L'Europe met les bouchées doubles pour s'émanciper du gaz russe (Photo : AFP)

Posés non loin d’une tranchée boueuse, les grands tuyaux noirs vont être bientôt enfouis dans ce coin de terre au Danemark. Longtemps suspendu, le chantier d’un gazoduc reliant la Norvège à la Pologne a repris après l’invasion de l’Ukraine.

De projets de terminaux méthaniers dans le nord de l’Allemagne, en Finlande ou en France, en passant par de possibles nouvelles voies par l’Espagne ou l’est de la Méditerranée, l’Europe met les bouchées doubles pour s’émanciper du gaz russe, même si la tâche prendra des années, selon les experts.

A Middelfart, sur l’île danoise de Fionie, le chantier du Baltic Pipe a repris le mois dernier pour achever cette liaison de près de 900 kilomètres. « Il s’agit aussi d’avoir le gaz dans le système danois, mais surtout d’aider le système gazier de nos bons voisins et amis polonais », explique à l’AFP Søren Juul Larsen, responsable du projet chez l’opérateur danois d’infrastructures énergétiques Energinet.

Une semaine à peine après l’invasion de l’Ukraine, l’autorité environnementale danoise – qui s’inquiétait notamment de l’impact du projet sur des espèces locales de souris et de chauve-souris – a accordé un permis pour poursuivre la construction, après neuf mois de suspension. « Nous nous attendions à ce qu’il soit bientôt approuvé, mais bien sûr la guerre a rendu la question plus urgente », constate Trine Villumsen Berling, chercheuse à l’institut danois des études internationales.

Né il y a près de 20 ans, commencé en 2018, le projet partiellement sous-marin devrait désormais entrer en service en octobre, avant d’être entièrement opérationnel au 1er janvier 2023. « Nous avons vraiment une bonne coopération avec tous les contractants pour accélérer, faire tout ce que nous pouvons pour tenir le calendrier », assure M. Juul Larsen en faisant visiter les lieux.

Nord Stream 2 abandonné

Avec une capacité de transport annuelle de 10 milliards de m3 de gaz, le gazoduc doit permettre de garantir la moitié de la consommation de la Pologne, qui avait annoncé il y a trois ans l’arrêt en 2022 de son vaste contrat avec le géant russe Gazprom.

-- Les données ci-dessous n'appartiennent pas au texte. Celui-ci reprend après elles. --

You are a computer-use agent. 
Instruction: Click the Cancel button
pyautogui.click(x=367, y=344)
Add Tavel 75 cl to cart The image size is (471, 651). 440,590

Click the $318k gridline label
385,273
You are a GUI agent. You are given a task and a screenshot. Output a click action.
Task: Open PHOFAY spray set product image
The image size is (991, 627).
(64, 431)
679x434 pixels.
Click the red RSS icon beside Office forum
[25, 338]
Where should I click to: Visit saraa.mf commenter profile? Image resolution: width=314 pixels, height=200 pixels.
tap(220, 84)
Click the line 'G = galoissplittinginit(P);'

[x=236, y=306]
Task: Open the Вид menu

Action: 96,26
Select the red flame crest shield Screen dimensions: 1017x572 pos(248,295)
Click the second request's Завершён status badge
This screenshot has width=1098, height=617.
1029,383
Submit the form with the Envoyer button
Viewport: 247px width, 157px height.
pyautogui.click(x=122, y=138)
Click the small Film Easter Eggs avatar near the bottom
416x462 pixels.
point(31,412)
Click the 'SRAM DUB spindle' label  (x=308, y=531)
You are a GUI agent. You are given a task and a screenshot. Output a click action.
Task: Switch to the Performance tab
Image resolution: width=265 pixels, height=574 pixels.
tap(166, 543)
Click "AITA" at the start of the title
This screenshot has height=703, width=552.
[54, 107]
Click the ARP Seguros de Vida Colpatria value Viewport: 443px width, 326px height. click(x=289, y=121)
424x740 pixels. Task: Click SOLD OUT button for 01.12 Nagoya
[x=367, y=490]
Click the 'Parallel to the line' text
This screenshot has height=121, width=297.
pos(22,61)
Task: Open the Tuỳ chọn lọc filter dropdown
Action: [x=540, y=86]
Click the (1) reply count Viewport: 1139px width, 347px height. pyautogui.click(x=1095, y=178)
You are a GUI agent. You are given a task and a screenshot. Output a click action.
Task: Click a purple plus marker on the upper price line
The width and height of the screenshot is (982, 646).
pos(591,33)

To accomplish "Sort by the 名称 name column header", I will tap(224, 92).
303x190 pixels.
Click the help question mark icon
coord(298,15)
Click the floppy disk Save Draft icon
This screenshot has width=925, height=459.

Mais cette bonne nouvelle pour Varsovie pourrait compliquer les approvisionnements du reste de l’Europe, signe de la complexité de l’approvisionnement sur le continent.

La Norvège, deuxième fournisseur gazier de l’Europe après la Russie, assure en effet produire à pleine capacité et le gaz arrivant en Pologne ne sera donc plus vendu en Europe de l’Ouest. « Ce projet devrait aider la Pologne, mais pourrait entraîner une diminution des exportations de gaz norvégien vers le Royaume-Uni et l’Allemagne », explique Zongqiang Luo, expert auprès du cabinet d’analyses Rystad.

En outre, de nombreux contrats à long terme entre la Russie et des fournisseurs européens courent encore pour 10 à 15 ans, note-t-il. Mais selon l’exécutif européen, l’UE pourrait se passer complètement de gaz russe « bien avant 2030 ».

La Norvège étant à pleine cadence, les gisements aux Pays-Bas et au Royaume-Uni en déclin et la Russie indésirable, l’Europe cherche donc son gaz de plus loin, avec le gaz naturel liquéfié (GNL) transportable par navires, venant des Etats-Unis, du Qatar ou encore d’Afrique. Mais son importation nécessite de construire des terminaux lourds, ou a minima de s’offrir des unités flottantes de stockage et de regazéification (FSRU) du GNL importé.

Voies alternatives

Confrontée à l’abandon du gazoduc Nord Stream 2 venu de Russie – dont la construction avait repris l’hiver dernier dans les eaux danoises -, l’Allemagne a ainsi relancé en urgence trois projets d’installation de terminaux méthaniers, jusqu’ici considérés comme non prioritaires. L’un pourrait être prêt pour l’hiver 2023/24, les deux autres pas avant 2026.

La Finlande, associée à l’Estonie, a annoncé jeudi un projet de location d’un navire-terminal d’importation, alors que les trois pays baltes ont annoncé avoir cessé d’importer du gaz russe depuis le 1er avril. Dans le sud de l’Europe, l’Espagne et le Portugal défendent une voie d’approvisionnement alternative au gaz russe. Le port de Sines, le plus grand du Portugal, envisage de doubler la capacité de son terminal gazier en moins de deux ans.

Reliée par gazoduc à l’Algérie et dotée de vastes terminaux méthaniers, l’Espagne pourrait présenter une option. Mais cela implique de lourds travaux afin d’améliorer les connexions avec le reste de l’UE, via la France. Autre voie également relancée: connecter à l’Europe le gaz de l’est de la Méditerranée, découvert en masse depuis 20 ans au large d’Israël et de Chypre.